<<<<

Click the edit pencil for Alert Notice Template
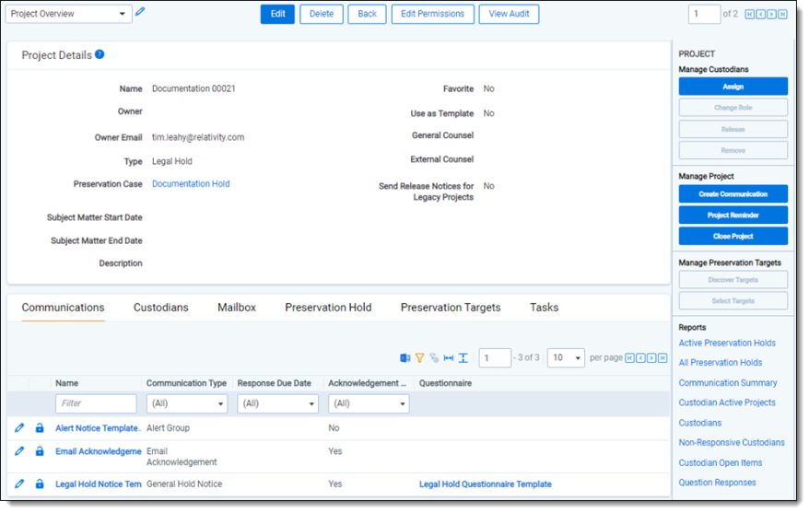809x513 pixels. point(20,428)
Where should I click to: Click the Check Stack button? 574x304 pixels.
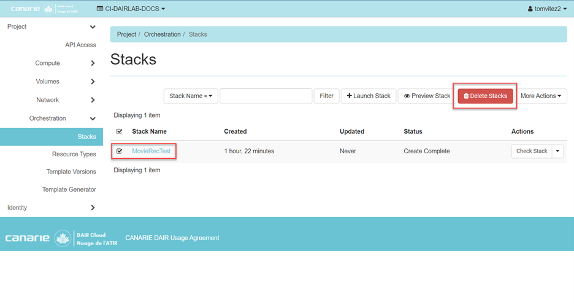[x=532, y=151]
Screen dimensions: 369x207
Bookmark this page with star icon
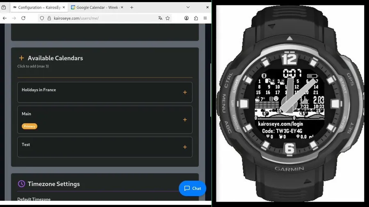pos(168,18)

>>>>

* [WORK ITEM]: All the lines above must be written out exactly, without a single picture.

* [ANSWER TO THIS TASK]:
Click the edit pencil for Alert Notice Template
809x513 pixels. point(20,428)
Where should I click to: Click the Check Stack button? 574x304 pixels.
[x=532, y=151]
Screen dimensions: 369x207
Bookmark this page with star icon
pos(168,18)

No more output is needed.